Le baptême dʼeau ne sauve donc le croyant que d’une manière imagée. Les Juifs de lʼAncien Testament étaient sauvés déjà avant dʼoffrir leur sacrifice. Ce sacrifice nʼétait que leur témoignage extérieur de foi en lʼAgneau de Dieu quʼil représentait. […] Le baptême dʼeau est le témoignage extérieur de la foi intérieure du croyant. Une personne est sauvée dès le moment où elle met sa foi dans le Seigneur Jésus. Le baptême dʼeau est le témoignage visible de sa foi et du salut quʼil a reçu en réponse à cette foi. Pierre prend garde dʼavertir ses lecteurs quʼil nʼenseigne pas la régéneration baptismale, cʼest-à-dire que la personne baptisée est régénérée par les eaux du baptême, en précisant : « qui ne consiste pas dans la purification dʼune impureté physique ». Il explique que le baptême ne lave pas lʼimpureté de la chair, ni littéralement, en tant que bain du corps, ni dans un sens métaphorique, en tant que purification de lʼâme. Aucune cérémonie nʼaffecte réellement la conscience. Il définit ensuite ce quʼil entend par le salut : « lʼengagement dʼune bonne conscience envers Dieu », et explique comment cʼest possible : « à travers la résurrection de Jésus-Christ », le pécheur qui croit étant identifié à lui par sa résurrection. »

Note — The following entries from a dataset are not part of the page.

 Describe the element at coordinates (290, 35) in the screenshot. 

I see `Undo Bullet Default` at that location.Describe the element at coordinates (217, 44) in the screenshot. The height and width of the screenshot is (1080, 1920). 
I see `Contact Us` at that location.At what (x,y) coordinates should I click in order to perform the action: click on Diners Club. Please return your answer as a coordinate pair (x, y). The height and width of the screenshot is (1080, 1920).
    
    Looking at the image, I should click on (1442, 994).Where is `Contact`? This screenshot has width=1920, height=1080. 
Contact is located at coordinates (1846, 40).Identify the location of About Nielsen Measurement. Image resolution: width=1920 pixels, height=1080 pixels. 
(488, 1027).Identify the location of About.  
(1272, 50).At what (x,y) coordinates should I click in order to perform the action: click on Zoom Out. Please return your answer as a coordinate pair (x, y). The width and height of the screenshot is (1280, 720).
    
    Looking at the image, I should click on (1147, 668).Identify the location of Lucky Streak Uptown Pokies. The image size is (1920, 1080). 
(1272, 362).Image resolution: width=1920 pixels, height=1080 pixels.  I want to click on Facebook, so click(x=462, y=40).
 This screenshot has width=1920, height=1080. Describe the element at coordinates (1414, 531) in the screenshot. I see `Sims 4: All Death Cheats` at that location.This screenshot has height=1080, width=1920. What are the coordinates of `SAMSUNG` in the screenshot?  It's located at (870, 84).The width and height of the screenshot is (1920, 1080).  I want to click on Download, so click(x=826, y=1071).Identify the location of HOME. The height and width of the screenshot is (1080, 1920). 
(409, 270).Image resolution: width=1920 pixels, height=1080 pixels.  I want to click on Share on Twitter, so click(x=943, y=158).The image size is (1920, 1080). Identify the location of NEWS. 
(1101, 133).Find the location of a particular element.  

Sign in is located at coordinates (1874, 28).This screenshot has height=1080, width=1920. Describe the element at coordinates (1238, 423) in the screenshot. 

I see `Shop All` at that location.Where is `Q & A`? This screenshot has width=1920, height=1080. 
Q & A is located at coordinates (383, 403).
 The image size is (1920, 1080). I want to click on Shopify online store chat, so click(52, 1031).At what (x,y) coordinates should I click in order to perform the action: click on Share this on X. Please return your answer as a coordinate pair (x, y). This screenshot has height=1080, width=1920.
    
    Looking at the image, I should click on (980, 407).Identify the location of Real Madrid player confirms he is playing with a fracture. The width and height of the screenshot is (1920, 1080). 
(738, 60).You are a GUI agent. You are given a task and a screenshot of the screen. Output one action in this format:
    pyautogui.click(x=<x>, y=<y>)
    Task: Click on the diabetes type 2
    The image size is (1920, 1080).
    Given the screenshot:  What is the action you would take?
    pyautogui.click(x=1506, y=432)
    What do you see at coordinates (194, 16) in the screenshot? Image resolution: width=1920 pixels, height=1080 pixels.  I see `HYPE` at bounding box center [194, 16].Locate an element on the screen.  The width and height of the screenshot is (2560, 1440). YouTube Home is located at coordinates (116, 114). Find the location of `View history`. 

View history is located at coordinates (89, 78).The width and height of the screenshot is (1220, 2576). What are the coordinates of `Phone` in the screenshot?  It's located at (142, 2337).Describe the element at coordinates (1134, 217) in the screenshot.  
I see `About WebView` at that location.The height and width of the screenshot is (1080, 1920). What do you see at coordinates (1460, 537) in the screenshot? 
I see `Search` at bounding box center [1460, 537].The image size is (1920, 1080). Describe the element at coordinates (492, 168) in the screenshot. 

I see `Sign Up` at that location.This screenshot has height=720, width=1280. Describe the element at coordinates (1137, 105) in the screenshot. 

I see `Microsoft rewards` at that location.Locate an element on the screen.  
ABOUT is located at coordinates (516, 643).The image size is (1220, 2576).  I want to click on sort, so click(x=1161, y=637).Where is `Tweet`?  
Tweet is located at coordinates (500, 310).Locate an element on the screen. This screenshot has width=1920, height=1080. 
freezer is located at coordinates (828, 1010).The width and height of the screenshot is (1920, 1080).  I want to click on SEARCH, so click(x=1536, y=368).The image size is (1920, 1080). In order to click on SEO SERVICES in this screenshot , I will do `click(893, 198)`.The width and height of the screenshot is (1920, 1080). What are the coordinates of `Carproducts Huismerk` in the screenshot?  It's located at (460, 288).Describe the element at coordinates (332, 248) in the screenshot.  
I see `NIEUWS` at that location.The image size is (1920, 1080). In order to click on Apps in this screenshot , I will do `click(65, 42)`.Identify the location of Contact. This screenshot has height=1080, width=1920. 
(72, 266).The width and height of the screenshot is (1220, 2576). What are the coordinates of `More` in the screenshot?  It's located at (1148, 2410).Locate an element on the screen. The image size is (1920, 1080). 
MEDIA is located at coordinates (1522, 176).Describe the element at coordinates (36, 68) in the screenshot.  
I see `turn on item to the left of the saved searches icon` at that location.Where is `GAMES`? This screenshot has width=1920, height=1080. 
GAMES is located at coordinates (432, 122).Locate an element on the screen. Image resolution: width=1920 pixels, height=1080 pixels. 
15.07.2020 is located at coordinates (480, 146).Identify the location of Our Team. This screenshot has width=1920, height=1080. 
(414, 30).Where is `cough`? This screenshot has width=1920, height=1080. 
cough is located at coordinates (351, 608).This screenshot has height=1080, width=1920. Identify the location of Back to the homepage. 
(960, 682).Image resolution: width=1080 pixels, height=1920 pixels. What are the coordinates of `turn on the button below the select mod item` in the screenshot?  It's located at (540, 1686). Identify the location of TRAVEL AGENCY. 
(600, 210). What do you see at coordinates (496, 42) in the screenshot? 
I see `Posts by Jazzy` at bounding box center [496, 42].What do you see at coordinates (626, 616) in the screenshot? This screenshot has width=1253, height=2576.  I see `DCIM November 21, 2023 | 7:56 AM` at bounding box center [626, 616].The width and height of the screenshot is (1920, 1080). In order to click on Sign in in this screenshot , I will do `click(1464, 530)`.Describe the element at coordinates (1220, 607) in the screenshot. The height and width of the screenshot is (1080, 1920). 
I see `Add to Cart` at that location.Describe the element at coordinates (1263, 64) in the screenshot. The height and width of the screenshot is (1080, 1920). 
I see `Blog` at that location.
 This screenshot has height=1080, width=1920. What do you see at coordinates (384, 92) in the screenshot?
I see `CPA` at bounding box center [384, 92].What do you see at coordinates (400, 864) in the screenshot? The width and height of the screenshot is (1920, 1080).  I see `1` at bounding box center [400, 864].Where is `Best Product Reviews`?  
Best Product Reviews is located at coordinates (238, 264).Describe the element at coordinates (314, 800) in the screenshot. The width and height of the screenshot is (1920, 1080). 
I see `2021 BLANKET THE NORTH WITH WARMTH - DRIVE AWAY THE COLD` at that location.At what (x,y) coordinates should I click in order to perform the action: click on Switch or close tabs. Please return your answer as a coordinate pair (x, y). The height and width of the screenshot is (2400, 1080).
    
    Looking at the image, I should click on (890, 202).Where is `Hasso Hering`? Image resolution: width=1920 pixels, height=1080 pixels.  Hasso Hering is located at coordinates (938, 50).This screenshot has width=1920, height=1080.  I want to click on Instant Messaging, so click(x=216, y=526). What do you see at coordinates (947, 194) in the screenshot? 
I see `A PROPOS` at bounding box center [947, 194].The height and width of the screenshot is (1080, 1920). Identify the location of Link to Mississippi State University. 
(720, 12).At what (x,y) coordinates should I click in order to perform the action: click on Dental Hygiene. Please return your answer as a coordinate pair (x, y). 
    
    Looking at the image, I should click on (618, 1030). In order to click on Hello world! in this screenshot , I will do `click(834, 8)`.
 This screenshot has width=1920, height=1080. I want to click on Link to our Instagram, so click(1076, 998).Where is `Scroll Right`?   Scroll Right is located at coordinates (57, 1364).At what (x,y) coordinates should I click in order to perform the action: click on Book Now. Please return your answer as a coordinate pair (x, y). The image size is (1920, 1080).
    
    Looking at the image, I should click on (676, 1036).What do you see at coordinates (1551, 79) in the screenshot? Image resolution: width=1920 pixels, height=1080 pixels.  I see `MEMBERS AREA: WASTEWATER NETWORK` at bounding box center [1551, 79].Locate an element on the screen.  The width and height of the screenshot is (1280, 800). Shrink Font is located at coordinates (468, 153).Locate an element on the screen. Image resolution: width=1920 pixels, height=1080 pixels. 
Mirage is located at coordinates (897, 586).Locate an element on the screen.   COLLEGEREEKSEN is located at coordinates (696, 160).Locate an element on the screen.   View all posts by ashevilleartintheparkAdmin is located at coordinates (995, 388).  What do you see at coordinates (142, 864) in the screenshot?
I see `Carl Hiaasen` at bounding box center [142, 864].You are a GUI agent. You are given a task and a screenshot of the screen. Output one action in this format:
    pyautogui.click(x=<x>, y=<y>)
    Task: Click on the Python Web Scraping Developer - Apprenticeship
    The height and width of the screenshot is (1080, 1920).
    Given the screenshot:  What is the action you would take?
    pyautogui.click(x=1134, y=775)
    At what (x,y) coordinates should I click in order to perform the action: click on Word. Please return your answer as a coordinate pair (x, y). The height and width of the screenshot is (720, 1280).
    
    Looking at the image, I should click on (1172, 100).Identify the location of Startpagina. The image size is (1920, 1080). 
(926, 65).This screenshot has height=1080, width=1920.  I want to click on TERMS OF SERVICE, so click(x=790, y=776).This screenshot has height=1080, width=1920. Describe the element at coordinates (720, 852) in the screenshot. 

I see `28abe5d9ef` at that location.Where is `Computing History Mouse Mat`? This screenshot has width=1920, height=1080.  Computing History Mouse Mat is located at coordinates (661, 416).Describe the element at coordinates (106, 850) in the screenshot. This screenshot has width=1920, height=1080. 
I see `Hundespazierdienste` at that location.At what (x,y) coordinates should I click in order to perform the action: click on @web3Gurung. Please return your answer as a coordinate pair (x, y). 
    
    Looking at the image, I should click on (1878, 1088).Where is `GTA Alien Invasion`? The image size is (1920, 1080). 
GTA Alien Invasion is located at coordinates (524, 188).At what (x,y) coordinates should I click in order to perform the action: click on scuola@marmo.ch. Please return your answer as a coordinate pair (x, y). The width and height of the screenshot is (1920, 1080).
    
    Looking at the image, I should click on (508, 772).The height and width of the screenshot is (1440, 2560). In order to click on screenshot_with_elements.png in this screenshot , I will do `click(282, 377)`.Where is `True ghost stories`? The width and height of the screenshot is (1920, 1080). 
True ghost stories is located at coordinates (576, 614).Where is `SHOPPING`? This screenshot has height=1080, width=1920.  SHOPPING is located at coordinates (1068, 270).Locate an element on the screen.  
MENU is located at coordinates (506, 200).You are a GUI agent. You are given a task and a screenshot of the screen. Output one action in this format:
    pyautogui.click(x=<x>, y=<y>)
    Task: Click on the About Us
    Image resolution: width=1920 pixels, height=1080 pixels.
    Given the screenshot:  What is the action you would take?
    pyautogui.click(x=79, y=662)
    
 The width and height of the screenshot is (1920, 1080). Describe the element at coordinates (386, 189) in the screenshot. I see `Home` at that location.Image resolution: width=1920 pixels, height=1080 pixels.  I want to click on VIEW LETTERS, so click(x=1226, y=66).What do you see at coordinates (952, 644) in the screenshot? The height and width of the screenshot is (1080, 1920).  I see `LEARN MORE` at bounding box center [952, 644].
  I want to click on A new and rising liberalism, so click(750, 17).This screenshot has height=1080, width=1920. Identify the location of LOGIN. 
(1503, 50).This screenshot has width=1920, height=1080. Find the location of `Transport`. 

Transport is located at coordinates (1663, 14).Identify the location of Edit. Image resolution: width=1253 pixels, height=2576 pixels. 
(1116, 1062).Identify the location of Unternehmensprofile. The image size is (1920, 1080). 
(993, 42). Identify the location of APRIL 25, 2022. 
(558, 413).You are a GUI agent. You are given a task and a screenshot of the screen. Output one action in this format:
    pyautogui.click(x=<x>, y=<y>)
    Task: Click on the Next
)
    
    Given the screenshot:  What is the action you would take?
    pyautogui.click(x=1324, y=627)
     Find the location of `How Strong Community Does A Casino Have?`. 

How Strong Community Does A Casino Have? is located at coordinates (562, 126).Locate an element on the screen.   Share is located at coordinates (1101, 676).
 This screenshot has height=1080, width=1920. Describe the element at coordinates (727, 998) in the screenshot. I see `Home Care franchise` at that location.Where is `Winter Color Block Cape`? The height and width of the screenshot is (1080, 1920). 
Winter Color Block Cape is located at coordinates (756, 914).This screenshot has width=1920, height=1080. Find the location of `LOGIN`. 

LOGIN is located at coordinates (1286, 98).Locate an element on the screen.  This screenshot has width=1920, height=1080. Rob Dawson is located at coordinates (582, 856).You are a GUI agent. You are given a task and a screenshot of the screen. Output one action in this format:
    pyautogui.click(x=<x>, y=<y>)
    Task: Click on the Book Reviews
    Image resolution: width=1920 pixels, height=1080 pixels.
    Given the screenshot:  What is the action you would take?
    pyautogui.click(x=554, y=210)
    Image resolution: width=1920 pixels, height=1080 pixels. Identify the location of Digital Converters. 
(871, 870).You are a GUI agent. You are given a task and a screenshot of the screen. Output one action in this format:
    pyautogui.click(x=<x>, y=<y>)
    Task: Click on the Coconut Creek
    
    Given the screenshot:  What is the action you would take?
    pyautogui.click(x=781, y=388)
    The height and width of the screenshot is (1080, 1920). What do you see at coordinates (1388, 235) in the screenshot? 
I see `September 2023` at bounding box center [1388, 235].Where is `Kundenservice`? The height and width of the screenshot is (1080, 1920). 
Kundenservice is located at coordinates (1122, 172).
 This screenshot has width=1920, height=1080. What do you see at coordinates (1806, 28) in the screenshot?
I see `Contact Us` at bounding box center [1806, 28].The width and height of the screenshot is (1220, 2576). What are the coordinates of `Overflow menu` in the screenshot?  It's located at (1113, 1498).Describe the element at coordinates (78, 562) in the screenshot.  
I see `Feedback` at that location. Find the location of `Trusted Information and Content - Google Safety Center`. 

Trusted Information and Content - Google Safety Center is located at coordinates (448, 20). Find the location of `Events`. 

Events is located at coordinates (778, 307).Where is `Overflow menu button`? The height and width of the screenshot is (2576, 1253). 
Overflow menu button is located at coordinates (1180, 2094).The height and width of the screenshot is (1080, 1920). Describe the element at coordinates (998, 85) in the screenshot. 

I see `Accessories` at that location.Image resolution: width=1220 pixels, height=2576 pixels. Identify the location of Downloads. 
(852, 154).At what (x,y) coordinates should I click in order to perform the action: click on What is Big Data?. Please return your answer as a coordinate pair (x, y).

La confusion autour de ce passage découle en partie du fait que le dessein du baptême en tant que confession publique de foi en Christ et identification à lui ont été remplacés par la « décision pour Christ » ou la « prière du pécheur », repoussant le baptême à une cérémonie plus tardive. Pour Pierre et les autres chrétiens du Ier Siècle, il aurait pourtant été inconcevable quʼune personne qui confesse Christ comme son Sauveur ne soit pas baptisée au plus vite. Il nʼy a donc rien de surprenant à ce que Pierre considère le baptême comme étroitement lié au salut. Pierre dit clairement dans ce verset que ce nʼest pas le rituel lui-même qui sauve, mais le fait dʼêtre uni à Christ en sa résurrection, par la foi, « lʼengagement dʼune bonne conscience envers Dieu […] à travers la résurrection de Jésus-Christ » (1 Pierre 3.21).

Pour Pierre, le baptême qui nous sauve est donc précédé par la foi en le sacrifice propitiatoire de Christ, qui justifie le pécheur injuste (Romains 3.25-26, 4.5). Le baptême est le signe extérieur de ce que Dieu a accompli « à travers le bain de la nouvelle naissance et le renouvellement du Saint-Esprit » (Tite 3.5).